A modern quality control tool for sequencing data.
-
Single-threaded performance is improved by a factor of 2 at least.
-
Solving the performance issues when processing gz files (more than 4x speedups compared with SOAPnuke).
-
Improving the efficiency of the time-consuming over-representation module by a factor of 5.
-
Integrated and optimized the CARE error correction engine, achieving a speedup of 1.3 times.
RabbitQCPlus can only support 64-bit Linux Systems.
RabbitQCPlus is available from Bioconda.
conda create -n rabbitqcplus rabbitqcplus
conda activate rabbitqcplus
It's important to note that the version on Bioconda uses the SSE4.2 instruction set for automatic vectorization to enhance robustness, which may lead to a performance trade-off. For optimal performance, compiling from the source code is recommended.
- gcc 9.4.0 or newer
- zlib
git clone https://github.com/RabbitBio/RabbitQCPlus.git
cd RabbitQCPlus
make -j4
To improve the robustness of the software, we have implemented different software versions for different vectorized instruction sets. RabbitQCPlus can automatically detect the system CPU instruction set and compiler version at compile time to select the appropriate software version.
You can also specify the instruction set you want to use by manually modifying the InstructSet
in the Makefile
. -DVec512
means using the avx512 instruction set, and -DVec256
means using the avx2 instruction set; otherwise, let the compiler choose.
- For SE (not compressed)
./RabbitQCPlus -w 8 -i in1.fastq -o p1.fastq
- For SE (gzip compressed)
./RabbitQCPlus -w 8 -i in1.fastq.gz -o p1.fastq.gz
- For PE (not compressed)
./RabbitQCPlus -w 8 -i in1.fastq -I in2.fastq -o p1.fastq -O p2.fastq
- For PE (gzip compressed)
./RabbitQCPlus -w 16 -i in1.fastq.gz -I in2.fastq.gz -o p1.fastq.gz -O p2.fastq.gz
- For SE (use CARE engine to correct errors)
./RabbitQCPlus -w 32 -i in1.fastq -o p1.fastq --correctWithCare --coverage 30 --pairmode SE
- For PE (use CARE engine to correct errors)
./RabbitQCPlus -w 32 -i in1.fastq -I in2.fastq -o p1.fastq -O p2.fastq --correctWithCare --coverage 30 --pairmode PE
- not compressed
./RabbitQCPlus -w 4 -i in.fastq --TGS
- gzip compressed
./RabbitQCPlus -w 6 -i in.fastq.gz --TGS
For more help information, please refer to ./RabbitQCPlus -h
.
Experiments have been conducted on a Linux server with 2 Intel Xeon Platinum 8260 CPUs, 1.5T RAM, 2T SSD, running Ubuntu 20.04 and GCC9. We have compared the performance of RabbitQCPlus with RabbitQC (v0.0.1), fastp (v0.23.2), SOAPnuke (v2.1.7), Trimmomatic (v0.40), CARE (v2.0.0, CPU version) and FASTQC (v0.11.9) using 370 million Illumina sequencing reads (SRR7963242).
We use default parameters of each application except for the number of threads on both plain and gzip-compressed FASTQ files.
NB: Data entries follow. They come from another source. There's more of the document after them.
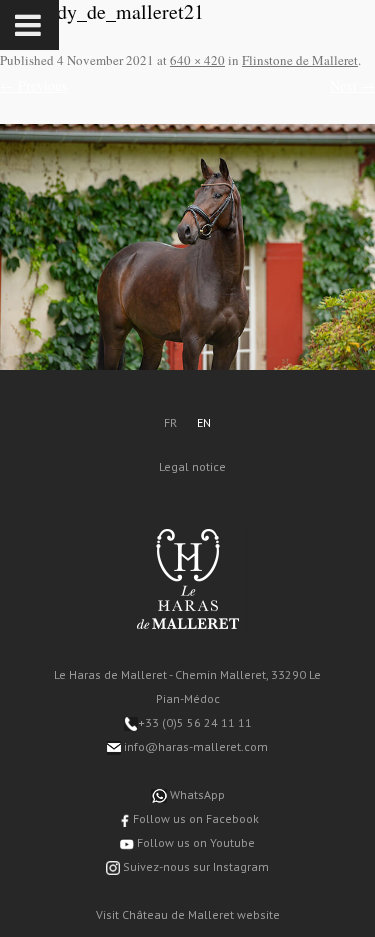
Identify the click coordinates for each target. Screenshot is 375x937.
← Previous (33, 85)
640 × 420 (197, 60)
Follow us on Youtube (194, 842)
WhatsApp (196, 794)
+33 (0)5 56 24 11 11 (195, 722)
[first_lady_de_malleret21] (187, 247)
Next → (352, 85)
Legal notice (192, 466)
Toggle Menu (29, 25)
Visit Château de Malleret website (188, 914)
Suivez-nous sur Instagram (194, 866)
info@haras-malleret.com (194, 746)
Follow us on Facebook (194, 818)
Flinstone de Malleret (300, 60)
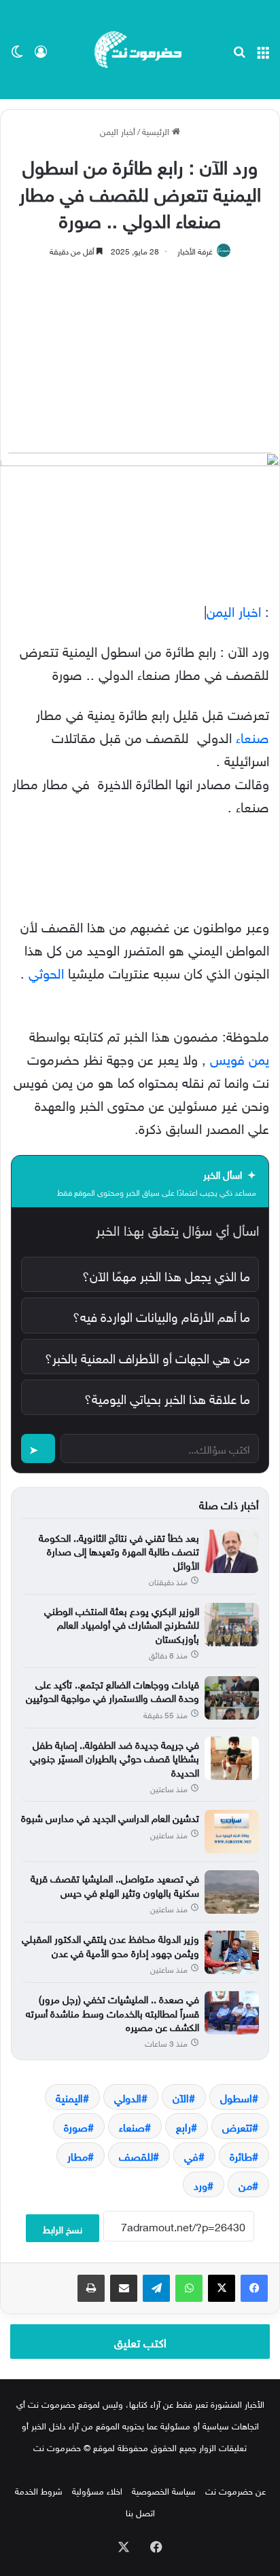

When using default parameters, RabbitQCPlus performs the same or more comprehensive quality control operations compared to other applications.
We visualized the information before and after data filtering, and here is an example.
Lifeng Yan, Zekun Yin, Hao Zhang, Zhan Zhao, Mingkai Wang, André Müller, Felix Kallenborn et al. "RabbitQCPlus 2.0: More efficient and versatile quality control for sequencing data." Methods 216 (2023): 39-50.
Lifeng Yan, Zekun Yin, Hao Zhang, Zhan Zhao, Mingkai Wang, André Müller, Robin Kobus, Yanjie Wei, Beifang Niu, Bertil Schmidt, Weiguo Liu. "RabbitQCPlus: More Efficient Quality Control for Sequencing Data," 2022 IEEE International Conference on Bioinformatics and Biomedicine (BIBM), Las Vegas, NV, USA, 2022, pp. 619-626, doi: 10.1109/BIBM55620.2022.9995332.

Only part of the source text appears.